DIRECTIONS: The records below are to be repeated exactly, minus any pictures.
[[ INPUT FOR THIS TASK, beginning ]]
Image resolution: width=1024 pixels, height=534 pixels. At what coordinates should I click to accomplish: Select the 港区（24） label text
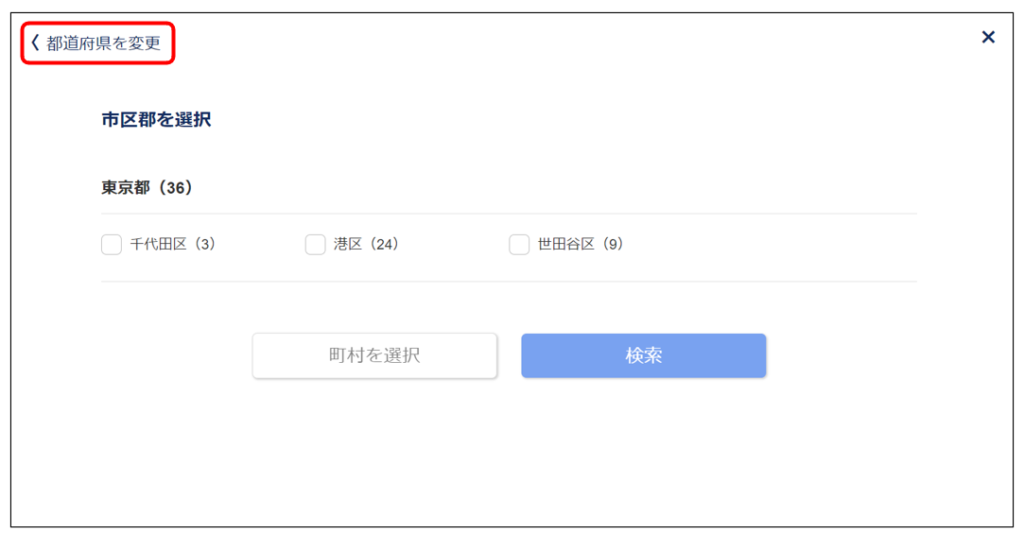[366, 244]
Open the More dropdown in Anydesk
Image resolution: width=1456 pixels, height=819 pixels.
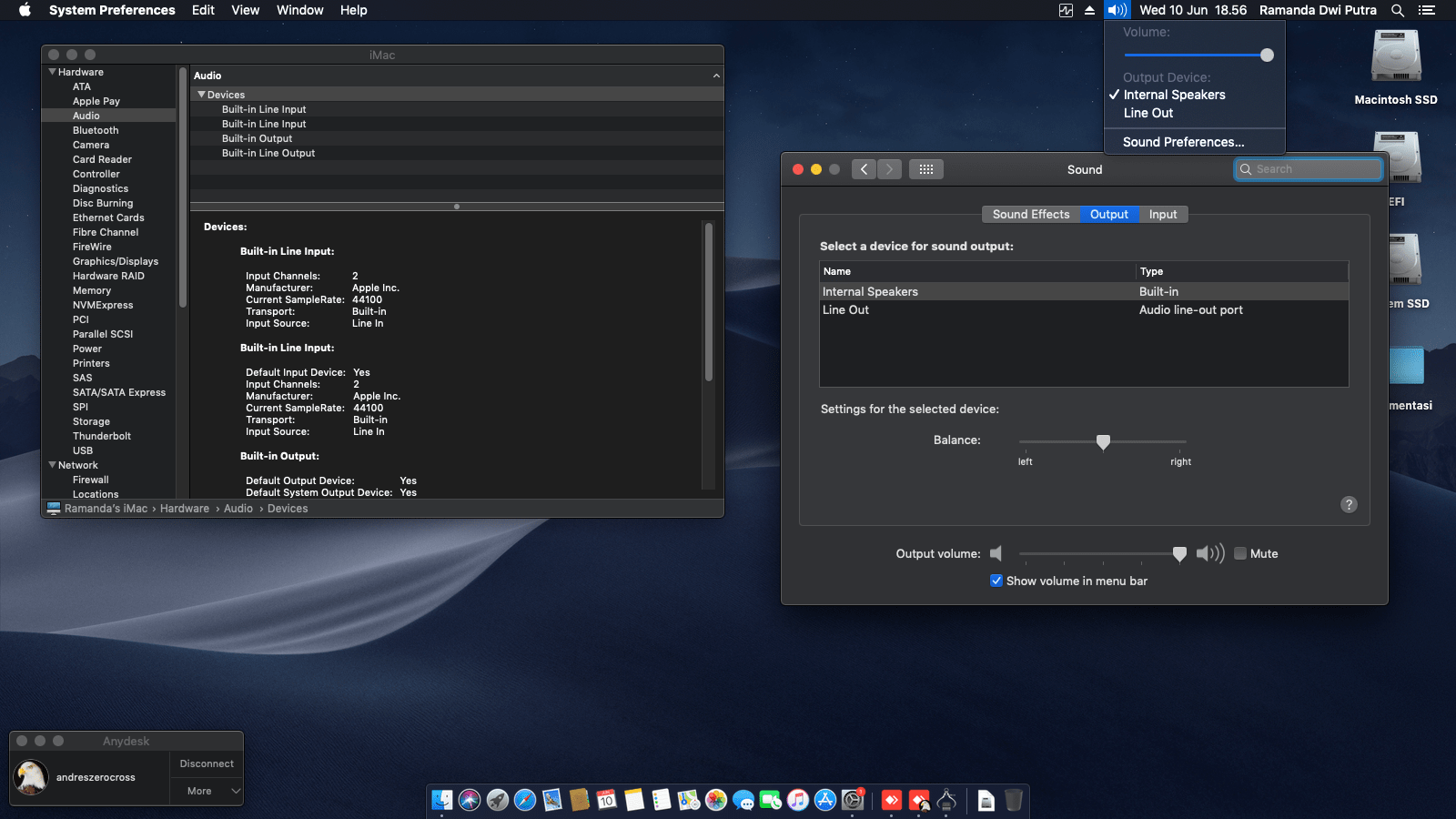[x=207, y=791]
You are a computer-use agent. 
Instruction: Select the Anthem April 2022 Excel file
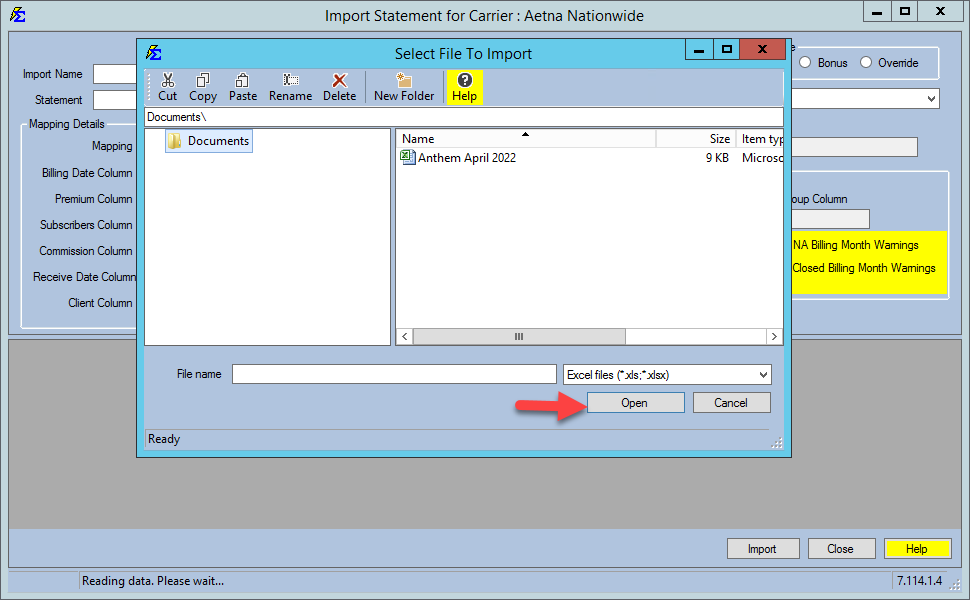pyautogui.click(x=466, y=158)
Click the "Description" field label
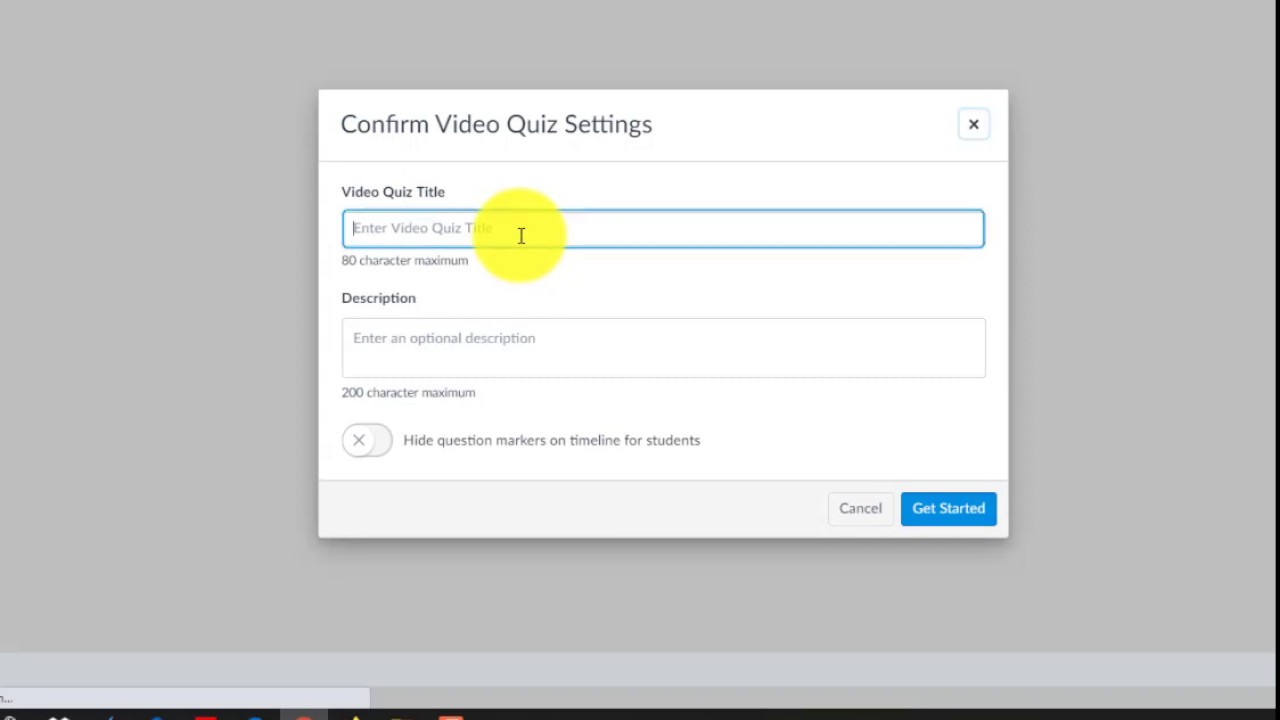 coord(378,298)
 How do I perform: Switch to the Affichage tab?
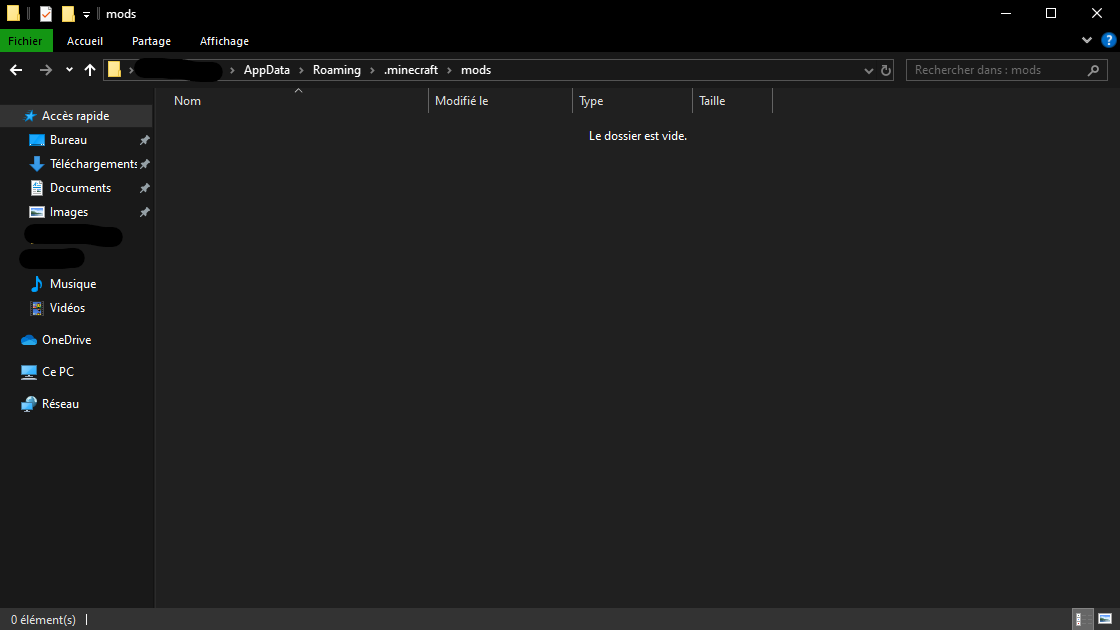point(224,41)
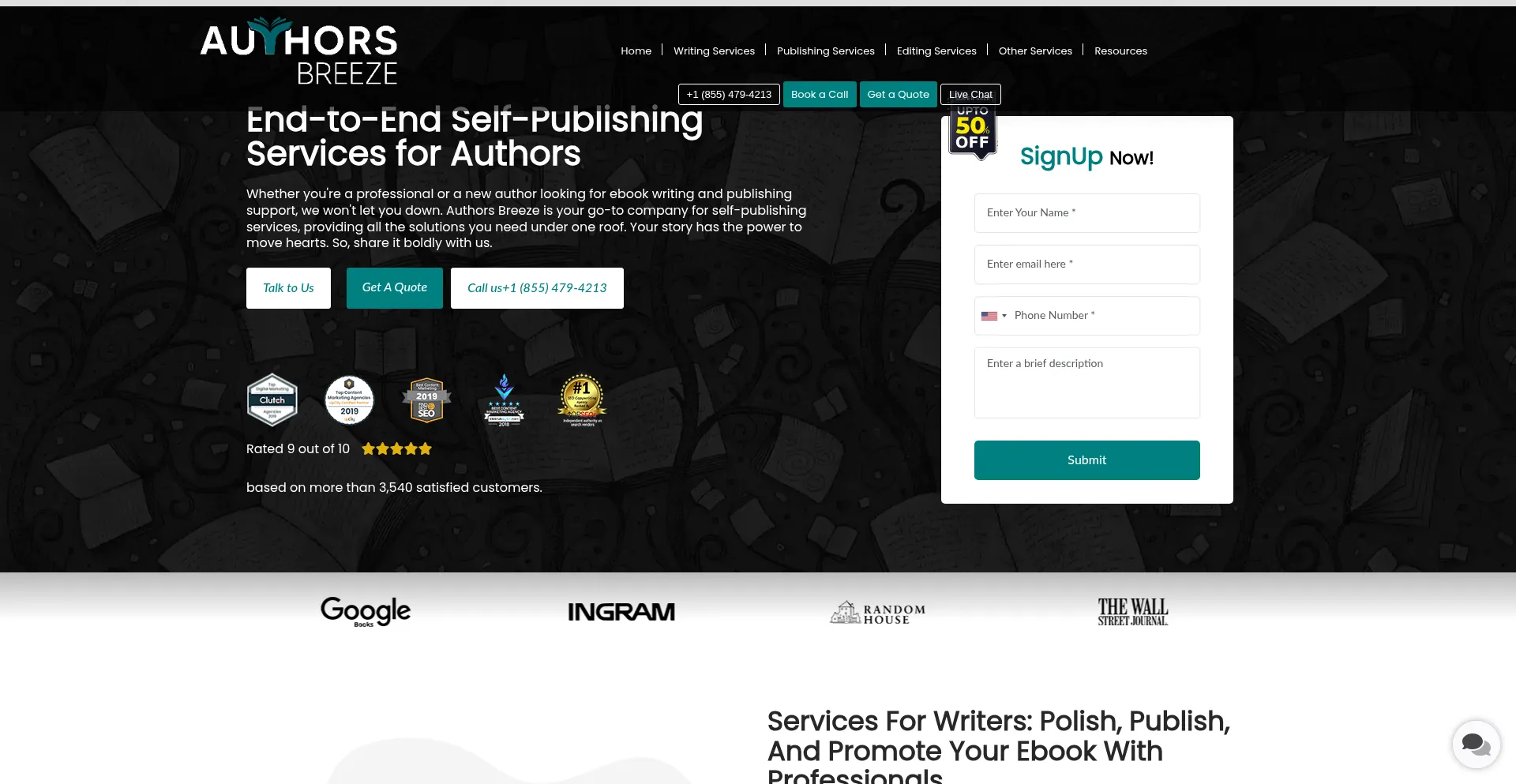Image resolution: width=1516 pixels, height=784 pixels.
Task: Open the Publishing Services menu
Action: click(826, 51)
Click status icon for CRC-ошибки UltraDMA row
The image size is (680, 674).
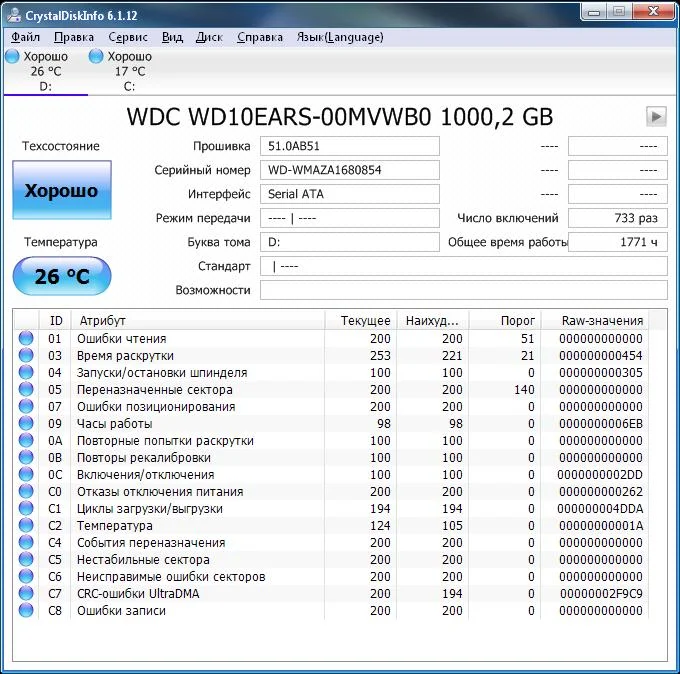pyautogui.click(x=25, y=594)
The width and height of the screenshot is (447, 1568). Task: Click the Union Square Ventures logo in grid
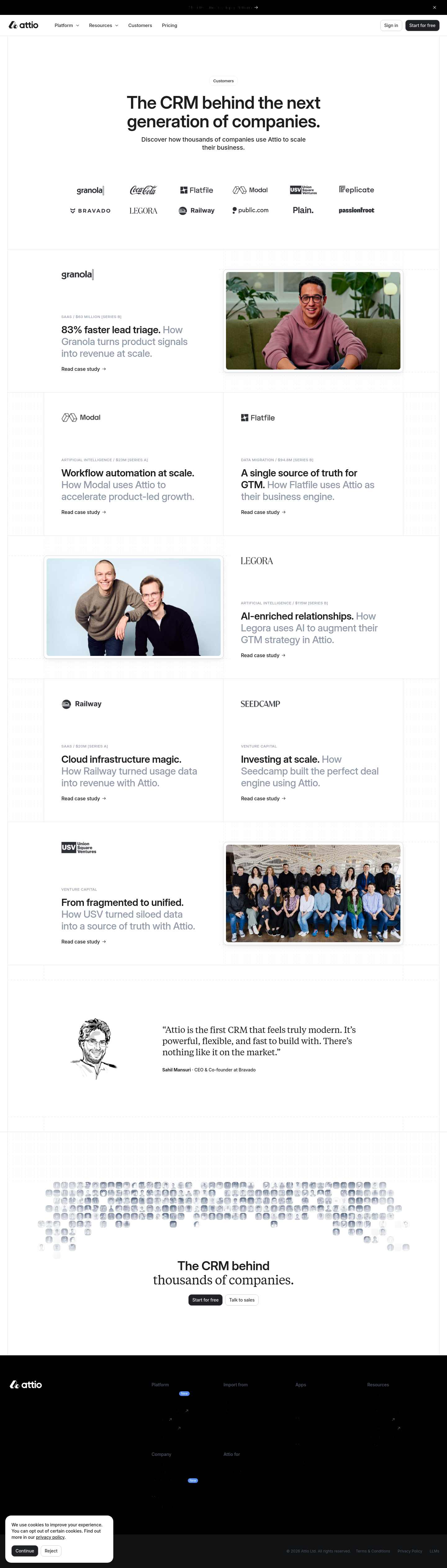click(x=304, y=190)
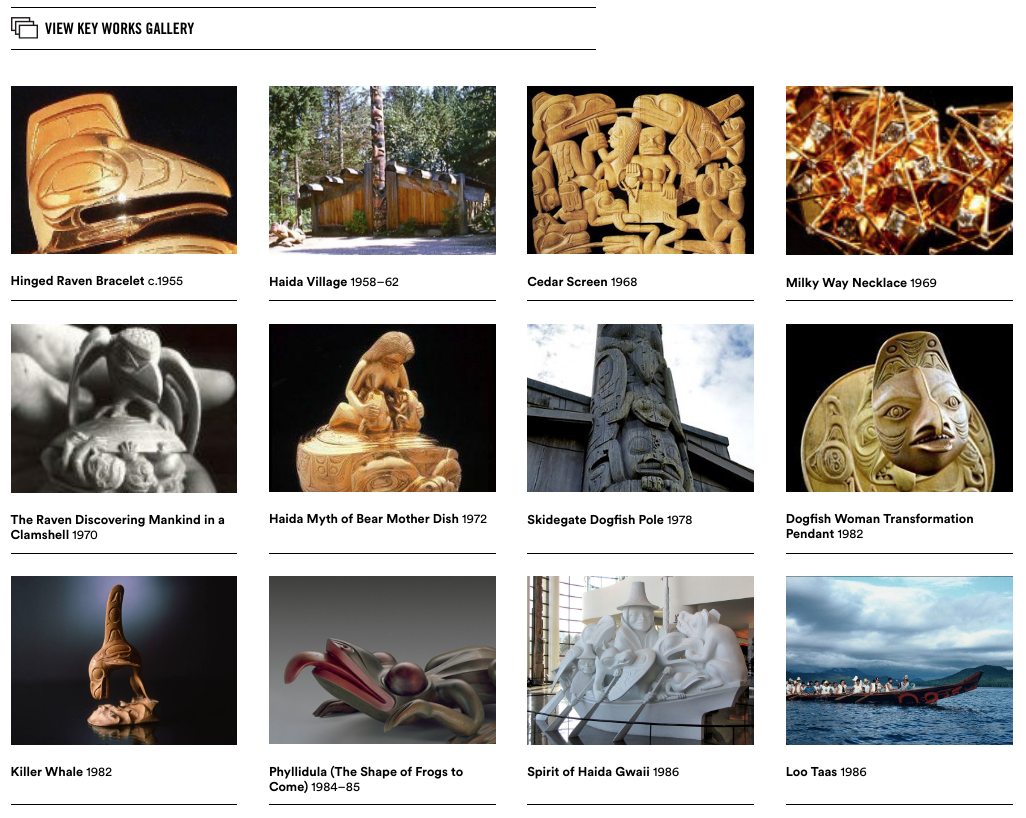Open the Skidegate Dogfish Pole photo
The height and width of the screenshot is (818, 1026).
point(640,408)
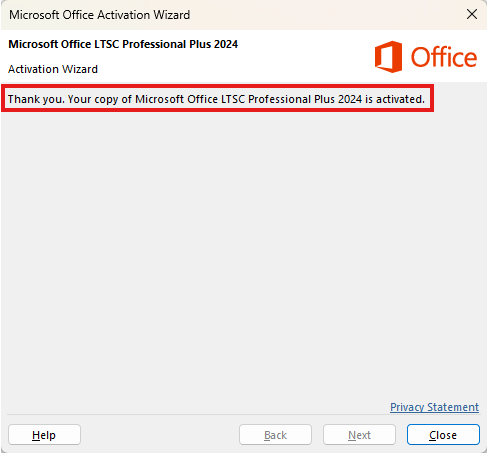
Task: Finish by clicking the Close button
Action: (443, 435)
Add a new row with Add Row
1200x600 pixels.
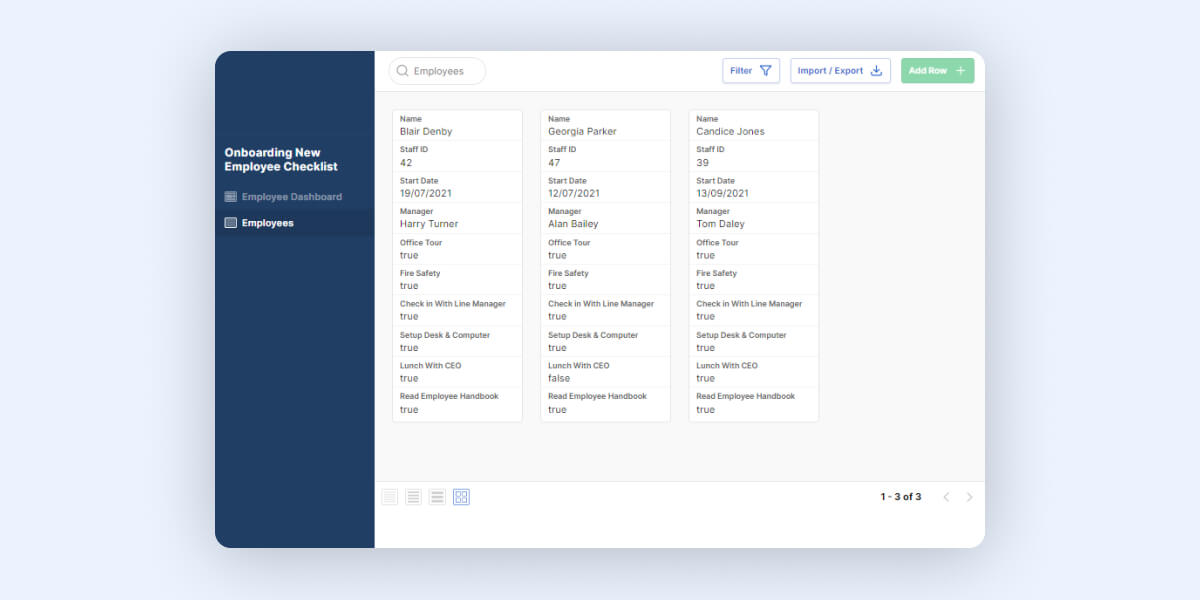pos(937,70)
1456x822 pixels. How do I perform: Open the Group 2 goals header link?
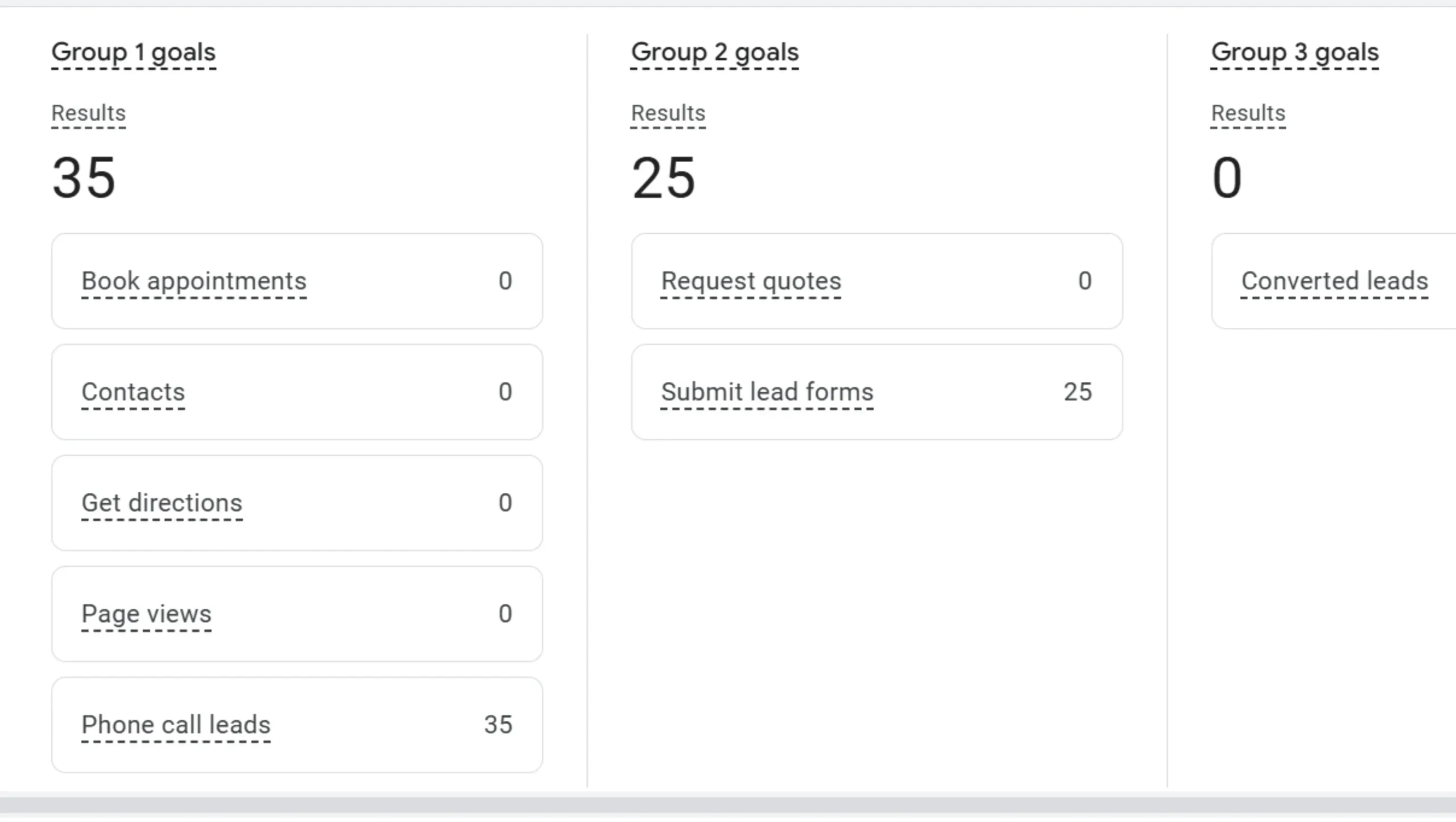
[[ INPUT FOR THIS TASK, end ]]
ANSWER TO THIS TASK:
Image resolution: width=1024 pixels, height=534 pixels. At what coordinates should I click to accomplish: Select the 港区（24） label text
[366, 244]
Open the More dropdown in Anydesk
Image resolution: width=1456 pixels, height=819 pixels.
[x=207, y=791]
You are a computer-use agent. 
Instruction: Select the Anthem April 2022 Excel file
pyautogui.click(x=466, y=158)
Click the "Description" field label
 coord(378,298)
 How do I perform: Switch to the Affichage tab?
point(224,41)
Image resolution: width=1516 pixels, height=784 pixels.
Task: Open the Publishing Services menu
Action: click(826, 51)
Click status icon for CRC-ошибки UltraDMA row
The image size is (680, 674).
pyautogui.click(x=25, y=594)
The width and height of the screenshot is (447, 1568). Task: Click the Union Square Ventures logo in grid
click(x=304, y=190)
Open the Skidegate Dogfish Pole photo
The height and width of the screenshot is (818, 1026).
point(640,408)
Task: Finish by clicking the Close button
Action: (443, 435)
Add a new row with Add Row
1200x600 pixels.
pos(937,70)
1456x822 pixels. How do I perform: Open the Group 2 goals header link?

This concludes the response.